- The Washington Times - Wednesday, December 31, 2003

BAM, Iran — The Red Crescent’s senior official here implored foreign rescue teams yesterday to continue their work, insisting as many as 1,000 people could still be alive under the debris left by an earthquake that occurred Friday.

Iran’s deputy health minister said local officials had reported that up to five persons were rescued Tuesday night, but U.N. and other search officials discounted the likelihood of finding anyone else alive.

“I am sure upon my statistics that 1,000 trapped people are still alive, I am sure that we will still find many people over the next six days,” said the Red Crescent’s coordinator, Jalil Tabatabaei, in Bam. “The rescue teams have to keep going with all technical capabilities for at least 10 days after the earthquake.”

The rescue teams remaining in Bam and the U.N. staff coordinating the search questioned Mr. Tabatabaei’s calculations.

“I’m sorry, I can’t subscribe to that view. I’m not saying it’s not impossible that there might be one or two left alive, but that would be exceptional,” said Ted Pearn, the manager of the U.N. mission in Bam.

At least 12 rescue teams had already left Bam as of yesterday, including four from Britain. About 20 teams were still combing the powdery rubble that is all that remains of the historic mud-brick city.

Among those remaining was an American humanitarian team — which represents the first official contact between the United States and Iran since 1979 — that yesterday began constructing a field hospital that will be operational for several weeks.

As the Americans erected tents emblazoned with the Stars and Stripes, a crowd of curious residents gathered to watch.

“For Americans to come here and help us in such a situation, I really appreciate it and all Iranians appreciate it,” said a Muslim cleric, Sheik Ahmad Faiz.

In Washington, the Bush administration yesterday eased restrictions on assistance to Iran in response to the earthquake.

Blanket licenses are being issued to permit American companies and individuals to transfer funds to Iran, the Treasury Department’s Office of Foreign Assets Control announced.

As a result, there is a 90-day period, which began Saturday, during which Americans can donate funds to private organizations for relief and reconstruction efforts, the Treasury office said.

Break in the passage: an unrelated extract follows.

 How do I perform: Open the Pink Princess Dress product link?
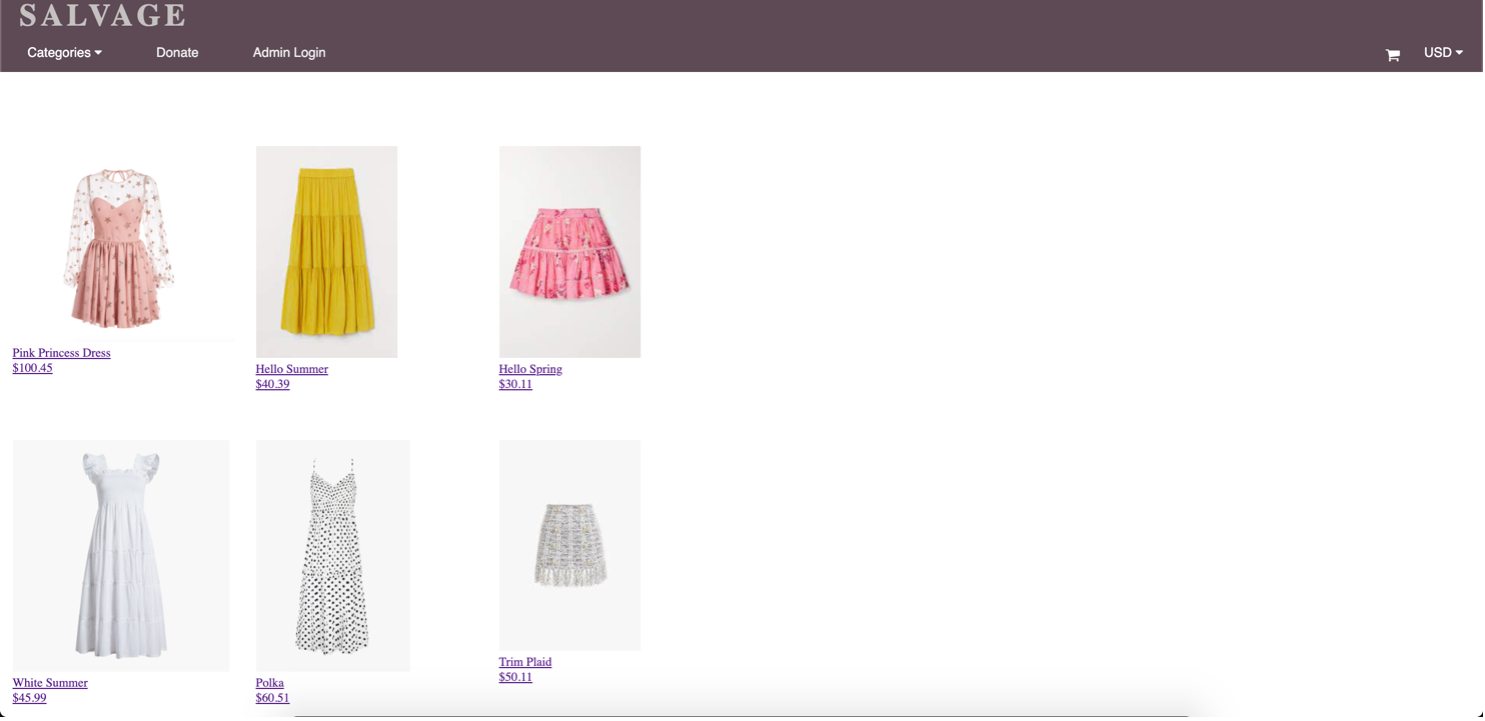[x=61, y=352]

It had been illegal to transfer funds to Iran because of sanctions on Tehran, dating to 1979.

The American team’s members yesterday played down the political significance of their arrival in Iran.

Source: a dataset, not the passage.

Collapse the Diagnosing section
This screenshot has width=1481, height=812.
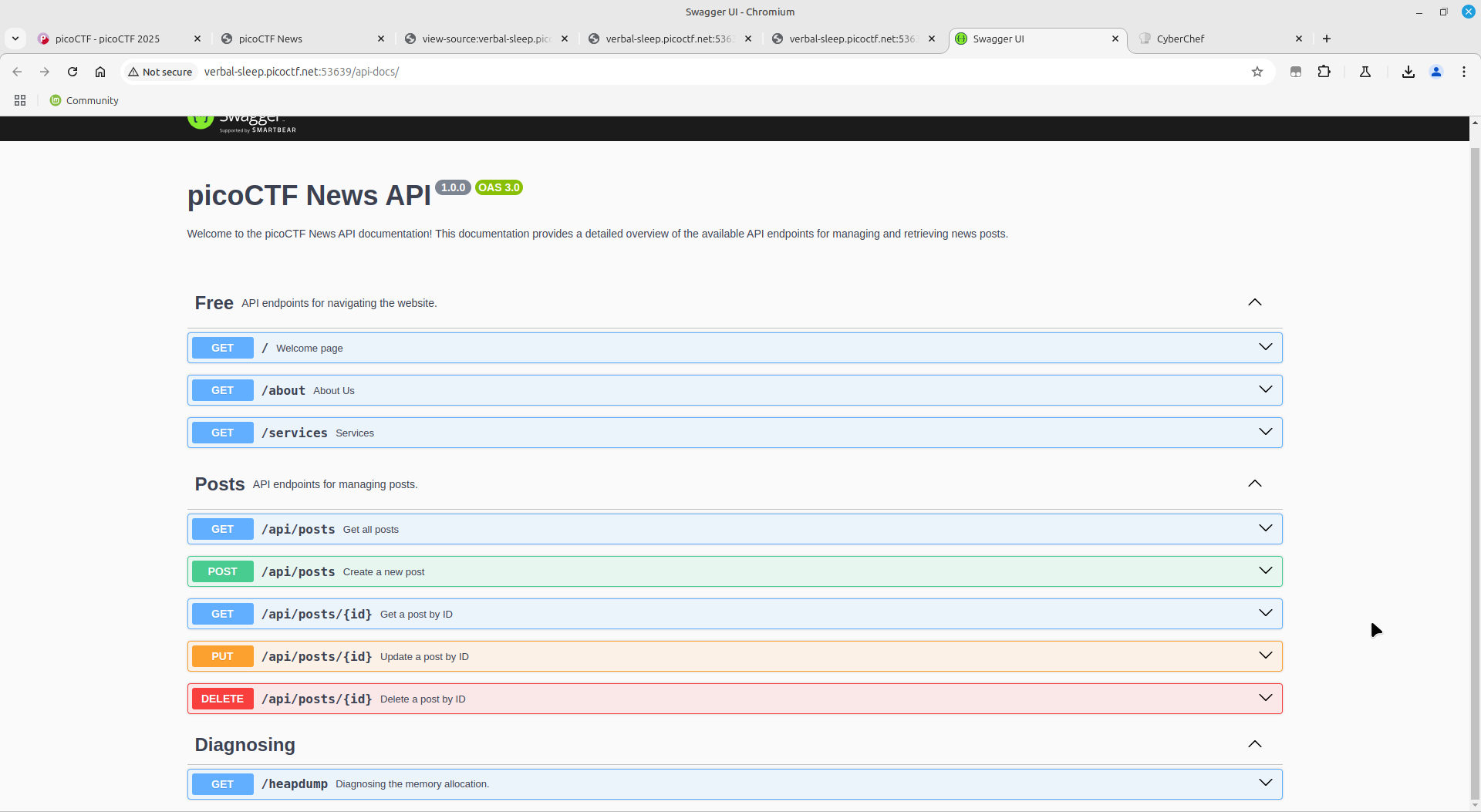click(1254, 744)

“I’m just a humanitarian. We were not briefed on any politics,” said Steve Catlan, one of the mission’s program officers. “But I suppose it’s a measure of the magnitude of this disaster that we’re here.”

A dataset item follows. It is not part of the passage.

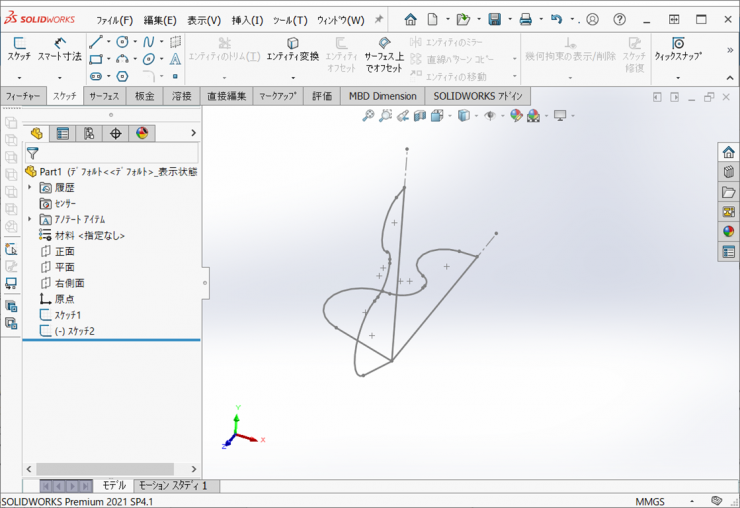Click the Convert Entities (エンティティ変換) tool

Neither he nor any of the other foreign rescue team members expected to encounter any more survivors — a view seconded by the U.N. officials coordinating the search.

“We’re just trying to pinpoint where the dead bodies are,” said Ulav Lea, a Norwegian dog handler combing the rubble. “This late in the day, there are no more survivors.”

The foreign rescue teams, equipped with sniffer-dogs, thermal and sonar devices and heavy-lifting gear, had as of yesterday rescued only one person, who was pulled from the powdery rubble within 24 hours of the quake.

Most of those trapped are thought to have died within hours of the quake because of the suffocating density of the debris or the nightly sub-freezing temperatures.

Mr. Catlan said the American team had left their search-and-rescue complement behind in Kuwait after being advised by the Iranian government “that they would no longer be necessary because it was too late, the rescue phase was over.”

But Mr. Tabatabaei, a veteran of many earthquakes including one in which his wife and daughter were killed, said that the cold temperatures could in certain cases increase the chances of survival.

“The cold weather could put people in a coma, and it would be difficult to detect them,” he said. “These [U.N.] officials think everyone is dead because they have no experience. I am sure that many people have been rescued and more people will be.”

Dr. Mohammed Ismael Akbari, the deputy health minister, said four or five people were rescued by soldiers in Barabat, on the outskirts of Bam, on Tuesday night — almost 120 hours after the quake leveled their two houses.

“We need the foreign rescue teams yet. I will ask them to be here,” he said.

Mr. Pearn did not dispute that survivors could have been found. But he noted that Bam has been awash with reports of remarkable rescues ever since the quake but only one had been confirmed.

“We’re not saying anyone’s lying, but whenever we hear one of these reports, we investigate and find that the rescuers were Iranian teams and then there are no details,” he said.

“On the other hand, we are certain that trained [foreign] professionals with all the equipment have scoured every bit of the city and found one survivor.”